Das war schon die zweite oder dritte Station nach Spirowo.
Die Zeit flog schnell, ruckweise dahin, und es war ihm, als ob die Glockenzeichen, Pfiffe und Haltestellen niemals aufhören würden. Klimow drückte das Gesicht voller Verzweiflung in eine Sofaecke, umfaßte den Kopf mit beiden Händen und begann wieder an seine Schwester Katja und den Burschen Pawel zu denken; aber die Schwester und der Bursche vermischten sich mit den Nebelbildern und verschwanden.

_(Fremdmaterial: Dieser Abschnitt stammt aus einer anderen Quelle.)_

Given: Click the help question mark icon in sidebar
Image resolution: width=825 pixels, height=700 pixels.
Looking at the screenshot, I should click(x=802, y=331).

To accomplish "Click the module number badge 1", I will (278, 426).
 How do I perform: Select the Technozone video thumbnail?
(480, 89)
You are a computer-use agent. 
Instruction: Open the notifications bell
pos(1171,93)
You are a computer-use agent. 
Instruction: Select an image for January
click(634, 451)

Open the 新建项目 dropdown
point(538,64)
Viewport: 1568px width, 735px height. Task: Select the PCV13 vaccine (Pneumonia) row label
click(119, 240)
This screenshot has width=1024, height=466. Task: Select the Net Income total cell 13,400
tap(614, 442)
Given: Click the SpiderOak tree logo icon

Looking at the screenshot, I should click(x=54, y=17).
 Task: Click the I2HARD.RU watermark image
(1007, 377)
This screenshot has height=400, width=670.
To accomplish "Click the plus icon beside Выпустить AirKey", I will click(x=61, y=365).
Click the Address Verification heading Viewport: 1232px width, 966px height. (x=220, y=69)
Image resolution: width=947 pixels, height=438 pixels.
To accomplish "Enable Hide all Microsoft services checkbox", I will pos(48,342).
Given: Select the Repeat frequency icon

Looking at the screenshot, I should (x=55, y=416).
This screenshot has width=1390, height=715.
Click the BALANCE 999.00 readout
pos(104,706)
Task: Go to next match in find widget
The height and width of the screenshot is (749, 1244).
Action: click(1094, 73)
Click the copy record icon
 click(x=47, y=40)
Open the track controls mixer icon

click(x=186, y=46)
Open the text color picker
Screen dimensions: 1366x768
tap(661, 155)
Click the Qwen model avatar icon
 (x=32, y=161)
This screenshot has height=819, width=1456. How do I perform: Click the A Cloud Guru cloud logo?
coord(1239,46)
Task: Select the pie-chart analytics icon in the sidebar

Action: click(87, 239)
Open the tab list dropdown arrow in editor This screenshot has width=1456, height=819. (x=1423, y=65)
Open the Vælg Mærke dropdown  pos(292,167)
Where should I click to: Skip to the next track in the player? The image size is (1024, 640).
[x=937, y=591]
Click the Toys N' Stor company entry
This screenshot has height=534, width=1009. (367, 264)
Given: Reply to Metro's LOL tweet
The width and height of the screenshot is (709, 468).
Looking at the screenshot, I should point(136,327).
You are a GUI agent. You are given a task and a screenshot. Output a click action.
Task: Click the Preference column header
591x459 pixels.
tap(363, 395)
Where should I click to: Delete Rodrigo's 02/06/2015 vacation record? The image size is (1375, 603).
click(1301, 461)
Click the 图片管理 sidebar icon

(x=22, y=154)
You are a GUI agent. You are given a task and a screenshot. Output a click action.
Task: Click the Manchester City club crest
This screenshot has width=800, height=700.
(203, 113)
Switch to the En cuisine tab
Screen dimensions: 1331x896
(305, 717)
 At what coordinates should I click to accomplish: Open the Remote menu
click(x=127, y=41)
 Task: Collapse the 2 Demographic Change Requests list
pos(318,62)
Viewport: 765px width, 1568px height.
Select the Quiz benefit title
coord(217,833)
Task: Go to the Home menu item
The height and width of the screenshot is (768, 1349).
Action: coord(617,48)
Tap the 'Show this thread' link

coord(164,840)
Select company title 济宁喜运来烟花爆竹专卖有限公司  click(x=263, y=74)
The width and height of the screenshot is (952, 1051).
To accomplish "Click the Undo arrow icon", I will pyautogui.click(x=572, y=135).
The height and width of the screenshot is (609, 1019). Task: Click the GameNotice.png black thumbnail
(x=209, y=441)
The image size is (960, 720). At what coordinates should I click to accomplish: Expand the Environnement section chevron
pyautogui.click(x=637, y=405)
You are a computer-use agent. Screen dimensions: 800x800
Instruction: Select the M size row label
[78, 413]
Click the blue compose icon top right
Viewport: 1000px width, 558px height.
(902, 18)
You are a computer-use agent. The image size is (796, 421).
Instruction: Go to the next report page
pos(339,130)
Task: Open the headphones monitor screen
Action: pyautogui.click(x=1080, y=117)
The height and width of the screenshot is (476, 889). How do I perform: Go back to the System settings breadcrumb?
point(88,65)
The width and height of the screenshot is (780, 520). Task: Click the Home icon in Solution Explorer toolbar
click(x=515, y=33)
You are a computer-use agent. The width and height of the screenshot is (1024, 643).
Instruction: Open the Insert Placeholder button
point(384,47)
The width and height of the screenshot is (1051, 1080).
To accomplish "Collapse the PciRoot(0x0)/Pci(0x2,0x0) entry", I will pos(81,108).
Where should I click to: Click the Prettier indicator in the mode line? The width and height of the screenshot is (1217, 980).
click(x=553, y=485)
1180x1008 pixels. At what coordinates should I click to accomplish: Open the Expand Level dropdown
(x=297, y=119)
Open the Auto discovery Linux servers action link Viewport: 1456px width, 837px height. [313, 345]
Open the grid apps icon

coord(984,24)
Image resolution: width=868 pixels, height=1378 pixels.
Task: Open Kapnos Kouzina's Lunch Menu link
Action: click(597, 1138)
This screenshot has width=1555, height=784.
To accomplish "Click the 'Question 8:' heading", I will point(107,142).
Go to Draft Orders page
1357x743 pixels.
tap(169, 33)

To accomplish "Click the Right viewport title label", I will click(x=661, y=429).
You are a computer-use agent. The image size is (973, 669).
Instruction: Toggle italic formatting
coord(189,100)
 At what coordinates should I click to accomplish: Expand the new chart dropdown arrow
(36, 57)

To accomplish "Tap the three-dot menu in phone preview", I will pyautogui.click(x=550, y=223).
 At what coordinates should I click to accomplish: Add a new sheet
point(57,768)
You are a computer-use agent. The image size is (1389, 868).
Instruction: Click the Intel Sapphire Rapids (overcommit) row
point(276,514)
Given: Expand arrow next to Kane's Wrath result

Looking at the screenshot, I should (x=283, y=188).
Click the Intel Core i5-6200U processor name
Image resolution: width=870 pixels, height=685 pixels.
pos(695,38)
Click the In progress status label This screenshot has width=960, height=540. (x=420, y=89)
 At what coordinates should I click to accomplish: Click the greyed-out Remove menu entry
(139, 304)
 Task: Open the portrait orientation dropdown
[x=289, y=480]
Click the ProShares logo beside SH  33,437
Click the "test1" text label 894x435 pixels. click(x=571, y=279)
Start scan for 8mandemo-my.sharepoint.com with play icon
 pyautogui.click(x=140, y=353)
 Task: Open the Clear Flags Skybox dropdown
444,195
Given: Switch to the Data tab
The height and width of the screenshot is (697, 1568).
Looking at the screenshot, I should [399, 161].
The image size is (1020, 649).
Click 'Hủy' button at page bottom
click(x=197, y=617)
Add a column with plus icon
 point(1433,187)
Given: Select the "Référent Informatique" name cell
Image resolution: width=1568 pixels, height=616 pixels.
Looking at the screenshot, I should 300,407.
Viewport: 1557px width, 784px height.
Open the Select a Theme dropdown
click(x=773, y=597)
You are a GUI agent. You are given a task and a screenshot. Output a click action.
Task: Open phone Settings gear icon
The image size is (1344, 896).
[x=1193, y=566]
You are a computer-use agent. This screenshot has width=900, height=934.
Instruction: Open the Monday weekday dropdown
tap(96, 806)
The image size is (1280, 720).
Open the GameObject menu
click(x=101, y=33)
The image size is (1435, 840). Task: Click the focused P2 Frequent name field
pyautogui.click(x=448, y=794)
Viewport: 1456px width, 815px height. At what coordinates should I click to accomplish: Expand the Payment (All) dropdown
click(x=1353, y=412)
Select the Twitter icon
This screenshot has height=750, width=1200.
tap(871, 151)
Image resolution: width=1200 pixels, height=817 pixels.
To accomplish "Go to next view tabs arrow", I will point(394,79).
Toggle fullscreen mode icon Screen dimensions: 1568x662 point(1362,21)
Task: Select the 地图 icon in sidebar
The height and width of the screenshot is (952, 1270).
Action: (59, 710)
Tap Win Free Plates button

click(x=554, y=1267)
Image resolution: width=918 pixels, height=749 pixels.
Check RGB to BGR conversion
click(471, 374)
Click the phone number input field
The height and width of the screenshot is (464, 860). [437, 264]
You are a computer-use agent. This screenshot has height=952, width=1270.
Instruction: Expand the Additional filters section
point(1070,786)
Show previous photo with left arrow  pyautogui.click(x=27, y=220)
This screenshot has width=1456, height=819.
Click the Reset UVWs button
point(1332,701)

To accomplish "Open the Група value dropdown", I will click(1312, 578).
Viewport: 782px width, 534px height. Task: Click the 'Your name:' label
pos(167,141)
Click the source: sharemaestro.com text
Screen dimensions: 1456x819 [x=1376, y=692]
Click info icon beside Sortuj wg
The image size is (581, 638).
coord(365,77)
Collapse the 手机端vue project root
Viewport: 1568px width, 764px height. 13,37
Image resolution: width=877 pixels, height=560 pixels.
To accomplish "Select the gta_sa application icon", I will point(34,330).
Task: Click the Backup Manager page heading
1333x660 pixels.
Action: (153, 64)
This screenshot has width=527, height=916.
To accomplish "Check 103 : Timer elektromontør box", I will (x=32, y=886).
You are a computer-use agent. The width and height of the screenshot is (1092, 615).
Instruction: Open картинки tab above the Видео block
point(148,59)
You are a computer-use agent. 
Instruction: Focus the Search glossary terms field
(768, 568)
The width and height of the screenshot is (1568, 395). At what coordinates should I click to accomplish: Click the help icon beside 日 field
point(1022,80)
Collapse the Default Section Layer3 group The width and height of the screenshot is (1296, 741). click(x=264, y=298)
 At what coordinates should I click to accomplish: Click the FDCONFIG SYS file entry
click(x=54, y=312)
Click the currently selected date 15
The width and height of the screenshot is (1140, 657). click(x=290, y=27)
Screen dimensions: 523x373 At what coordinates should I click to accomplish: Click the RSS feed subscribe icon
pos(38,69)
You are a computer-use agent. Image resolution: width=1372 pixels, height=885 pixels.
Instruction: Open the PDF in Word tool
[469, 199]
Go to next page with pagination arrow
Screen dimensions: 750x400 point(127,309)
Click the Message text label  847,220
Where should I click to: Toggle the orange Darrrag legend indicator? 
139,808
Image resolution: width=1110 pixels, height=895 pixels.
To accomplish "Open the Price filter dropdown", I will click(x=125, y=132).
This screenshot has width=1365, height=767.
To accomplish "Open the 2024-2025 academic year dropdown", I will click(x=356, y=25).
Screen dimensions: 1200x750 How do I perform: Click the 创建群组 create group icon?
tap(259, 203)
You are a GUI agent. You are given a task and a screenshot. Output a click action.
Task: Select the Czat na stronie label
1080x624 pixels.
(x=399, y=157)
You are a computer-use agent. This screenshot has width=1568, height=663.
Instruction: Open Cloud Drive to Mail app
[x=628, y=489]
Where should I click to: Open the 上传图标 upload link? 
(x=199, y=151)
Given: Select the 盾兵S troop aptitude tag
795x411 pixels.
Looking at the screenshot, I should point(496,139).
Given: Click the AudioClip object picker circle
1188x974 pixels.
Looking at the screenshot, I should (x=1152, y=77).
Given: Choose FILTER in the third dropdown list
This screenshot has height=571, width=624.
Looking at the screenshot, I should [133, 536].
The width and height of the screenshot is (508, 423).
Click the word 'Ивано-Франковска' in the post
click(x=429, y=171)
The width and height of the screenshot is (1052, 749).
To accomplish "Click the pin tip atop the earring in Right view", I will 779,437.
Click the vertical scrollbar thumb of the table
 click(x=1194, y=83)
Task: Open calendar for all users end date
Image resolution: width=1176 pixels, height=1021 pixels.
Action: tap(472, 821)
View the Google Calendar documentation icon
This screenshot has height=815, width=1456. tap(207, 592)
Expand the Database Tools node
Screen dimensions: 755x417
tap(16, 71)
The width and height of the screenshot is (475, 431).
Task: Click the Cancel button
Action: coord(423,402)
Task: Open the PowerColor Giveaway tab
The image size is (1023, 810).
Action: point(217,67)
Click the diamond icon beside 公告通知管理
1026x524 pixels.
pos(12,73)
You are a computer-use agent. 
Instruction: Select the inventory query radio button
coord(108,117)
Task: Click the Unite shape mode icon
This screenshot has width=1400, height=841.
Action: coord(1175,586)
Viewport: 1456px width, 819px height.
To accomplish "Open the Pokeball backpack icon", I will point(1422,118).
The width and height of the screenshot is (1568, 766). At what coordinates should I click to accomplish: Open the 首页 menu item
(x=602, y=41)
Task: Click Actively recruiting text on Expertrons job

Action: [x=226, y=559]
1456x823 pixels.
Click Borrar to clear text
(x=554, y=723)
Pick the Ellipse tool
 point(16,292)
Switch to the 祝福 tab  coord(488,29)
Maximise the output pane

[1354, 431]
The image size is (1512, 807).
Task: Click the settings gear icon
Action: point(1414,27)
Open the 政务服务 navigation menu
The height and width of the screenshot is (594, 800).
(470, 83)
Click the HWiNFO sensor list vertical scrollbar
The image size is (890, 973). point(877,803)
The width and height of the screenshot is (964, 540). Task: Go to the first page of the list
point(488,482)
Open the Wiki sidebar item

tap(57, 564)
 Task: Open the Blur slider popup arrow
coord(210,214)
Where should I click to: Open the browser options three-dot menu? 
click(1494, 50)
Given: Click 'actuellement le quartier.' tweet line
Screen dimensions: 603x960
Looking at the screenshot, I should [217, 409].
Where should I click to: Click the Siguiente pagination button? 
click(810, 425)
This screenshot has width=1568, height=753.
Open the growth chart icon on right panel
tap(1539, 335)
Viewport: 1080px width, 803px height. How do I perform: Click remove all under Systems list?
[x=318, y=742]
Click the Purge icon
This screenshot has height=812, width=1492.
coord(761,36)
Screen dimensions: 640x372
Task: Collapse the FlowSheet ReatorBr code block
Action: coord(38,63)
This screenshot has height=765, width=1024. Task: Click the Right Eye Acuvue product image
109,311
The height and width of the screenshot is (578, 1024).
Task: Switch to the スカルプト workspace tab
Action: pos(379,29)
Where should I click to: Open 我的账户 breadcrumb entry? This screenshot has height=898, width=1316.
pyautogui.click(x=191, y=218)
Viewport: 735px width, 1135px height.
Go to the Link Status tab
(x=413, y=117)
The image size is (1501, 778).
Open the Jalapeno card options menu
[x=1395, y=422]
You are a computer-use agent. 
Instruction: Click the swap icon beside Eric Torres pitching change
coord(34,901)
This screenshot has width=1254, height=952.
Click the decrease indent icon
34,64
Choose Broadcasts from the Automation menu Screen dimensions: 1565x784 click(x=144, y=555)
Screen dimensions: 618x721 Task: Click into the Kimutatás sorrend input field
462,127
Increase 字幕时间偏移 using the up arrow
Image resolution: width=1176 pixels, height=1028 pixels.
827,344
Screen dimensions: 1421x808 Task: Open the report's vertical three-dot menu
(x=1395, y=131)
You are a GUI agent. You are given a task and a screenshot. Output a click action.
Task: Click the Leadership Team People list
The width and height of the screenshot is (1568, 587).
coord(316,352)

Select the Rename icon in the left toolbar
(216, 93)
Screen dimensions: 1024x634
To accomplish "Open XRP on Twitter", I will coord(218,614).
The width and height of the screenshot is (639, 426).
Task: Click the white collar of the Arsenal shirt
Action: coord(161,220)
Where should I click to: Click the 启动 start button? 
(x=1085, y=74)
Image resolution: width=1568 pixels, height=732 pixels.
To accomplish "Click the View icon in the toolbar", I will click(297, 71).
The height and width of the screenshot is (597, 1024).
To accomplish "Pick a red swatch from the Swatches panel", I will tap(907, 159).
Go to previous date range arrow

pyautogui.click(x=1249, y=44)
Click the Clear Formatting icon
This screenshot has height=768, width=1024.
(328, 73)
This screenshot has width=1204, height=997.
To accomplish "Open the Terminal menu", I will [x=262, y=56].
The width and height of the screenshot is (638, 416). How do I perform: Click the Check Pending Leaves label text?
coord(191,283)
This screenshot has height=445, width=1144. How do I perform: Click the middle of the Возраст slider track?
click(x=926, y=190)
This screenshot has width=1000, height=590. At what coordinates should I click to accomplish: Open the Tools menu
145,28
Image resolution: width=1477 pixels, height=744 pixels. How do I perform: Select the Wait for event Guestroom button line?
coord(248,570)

Sein heißer Atem wurde von der Sofalehne zurückgeworfen und versengte ihm das Gesicht, seine Beine lagen unbequem, aus dem Fenster zog es ihm in den Rücken, aber wie qualvoll seine Lage auch war, wollte er sie doch nicht mehr wechseln... . Eine schwere, unheimliche Faulheit bemächtigte sich seiner und fesselte seine Glieder.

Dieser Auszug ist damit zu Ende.